There has been lots of great feedback after CaseCamp Montreal (which took place yesterday). With the good, also comes the criticism (as is to be expected from the Blogosphere). At the end of the day, I’m just happy to see the passion of people and the conversation flowing.
One recurring theme is that the event should take place in a more conversation-friendly environment (round tables and the ability to ask questions as the presenters speak). I don’t know of a table that holds sixty-plus people, but I agree that the more conversation, the better.
Based on those main challenges, some people have drawn a conclusion that in the end the result may not have been very “unconference” after all.
I disagree.
First off, here’s how wikipedia defines “unconference”:
“An unconference is a conference where the content of the sessions is driven and created by the participants, generally day-by-day during the course of the event, rather than by a single organizer, or small group of organizers, in advance. To date, the term is primarily in use in the geek community. Unconference processes like Open Space Technology, however, have been around for over 20 years in other contexts.”
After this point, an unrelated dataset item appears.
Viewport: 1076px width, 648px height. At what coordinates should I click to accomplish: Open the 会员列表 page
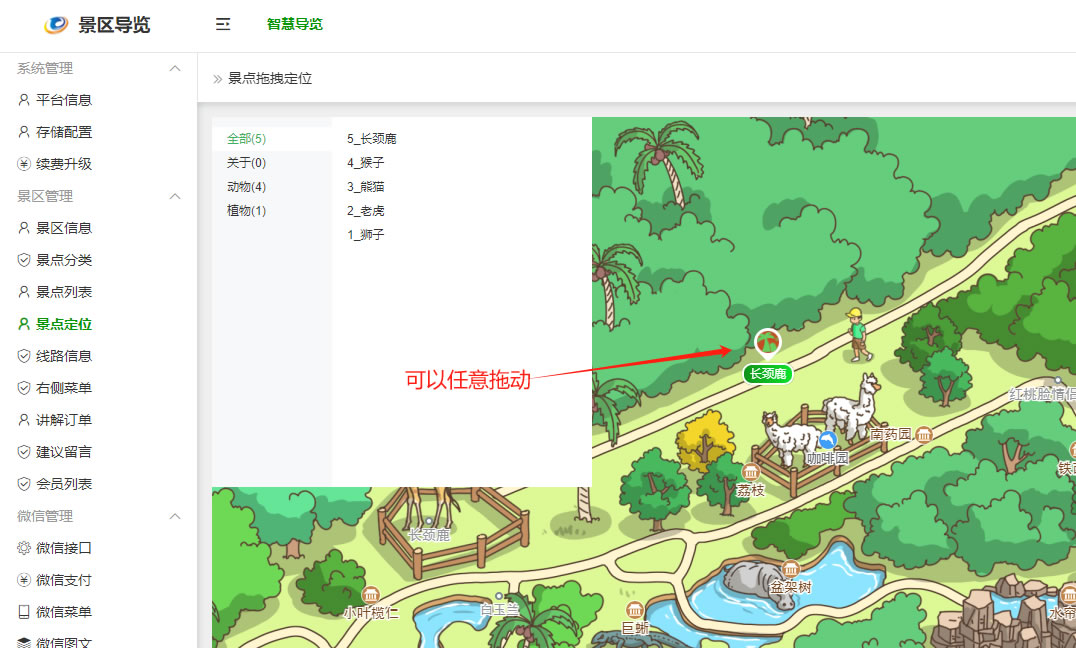point(56,483)
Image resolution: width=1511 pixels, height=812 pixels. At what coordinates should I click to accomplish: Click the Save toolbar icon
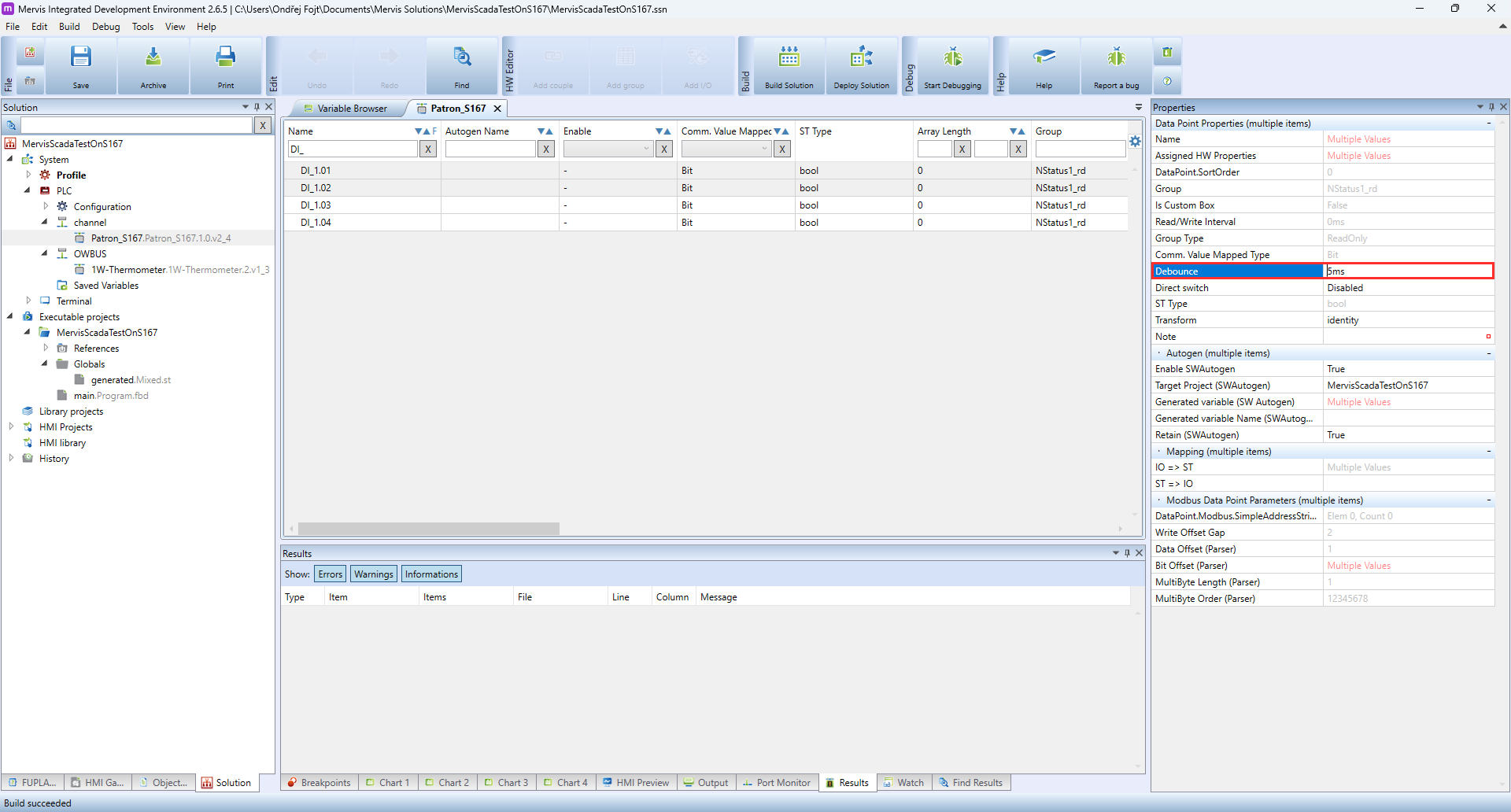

CaseCamp Montreal was one hundred percent an unconference. Everything done before the event was self-organizing and up to all of us. The wiki was set up, people could post their presentation (along with the slot they wanted) and attendees went in and signed themselves up.
If the end result was a polished event, then that speaks volumes to the quality of the presenters and the following of the CaseCamp rules.
In my definition, an unconference is something self-organized (which this was). CaseCamp Montreal was nothing like a standard conference. There was not months of prep work, there was no professional and volunteer staff or the promotion it usually takes to pull off a conference. CaseCamp Montreal was a wiki, a couple of Blog postings and people like you and me.
That’s pretty unconference as far as I can tell.